┌──

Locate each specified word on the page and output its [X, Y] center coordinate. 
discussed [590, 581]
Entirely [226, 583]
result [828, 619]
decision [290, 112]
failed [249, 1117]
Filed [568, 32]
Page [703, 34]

└──
┌──

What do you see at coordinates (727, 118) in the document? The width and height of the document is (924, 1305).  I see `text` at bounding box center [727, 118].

└──
┌──

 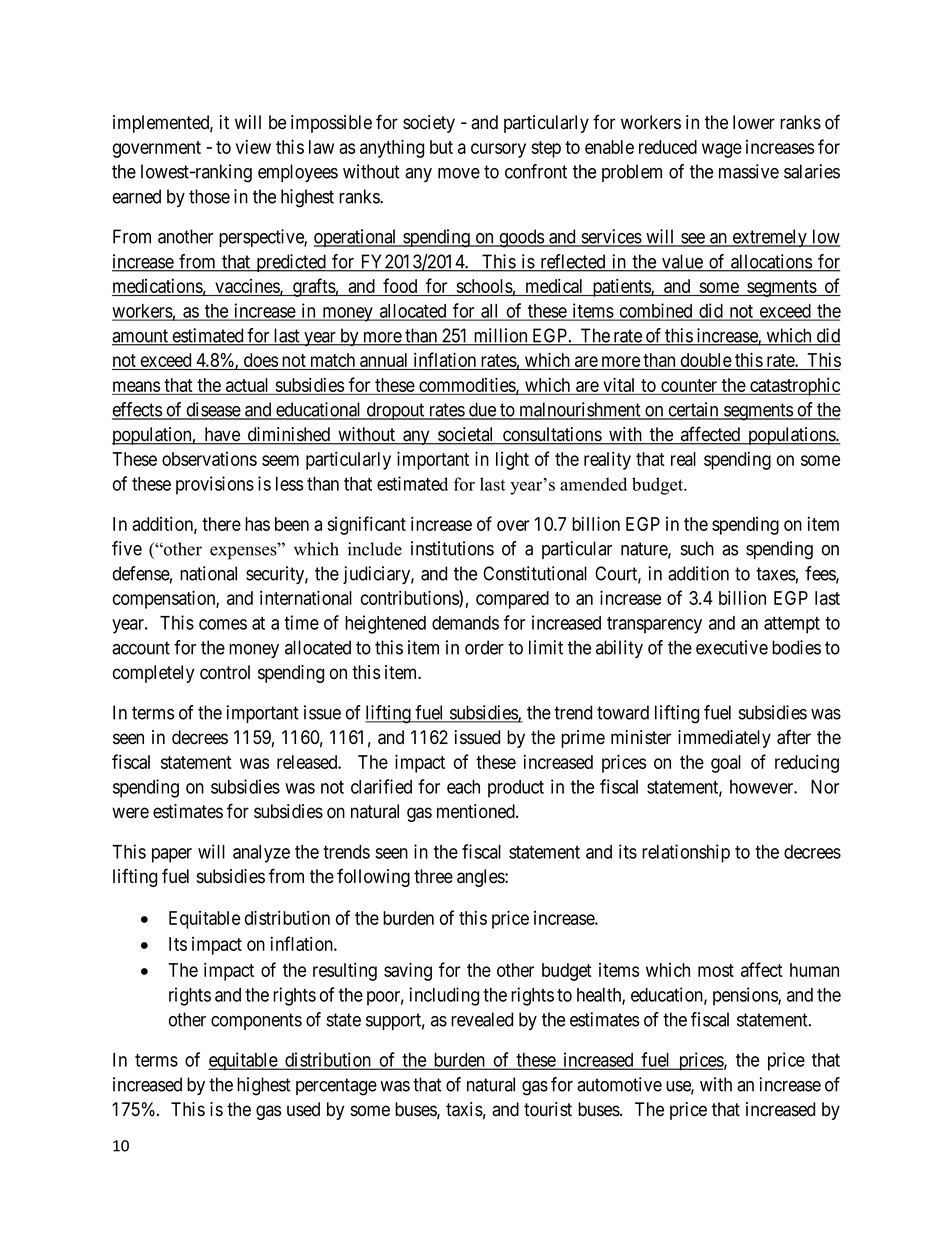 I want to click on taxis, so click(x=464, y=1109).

└──

# AIM:
Can you format the lines from the line with "Locate each specified" to the line with "Page [703, 34]", both included, as a JSON list of strings with one string per line and no blank lines?

# CORRECT RESULT:
[
  "Locate each specified word on the page and output its [X, Y] center coordinate. ",
  "discussed [590, 581]",
  "Entirely [226, 583]",
  "result [828, 619]",
  "decision [290, 112]",
  "failed [249, 1117]",
  "Filed [568, 32]",
  "Page [703, 34]"
]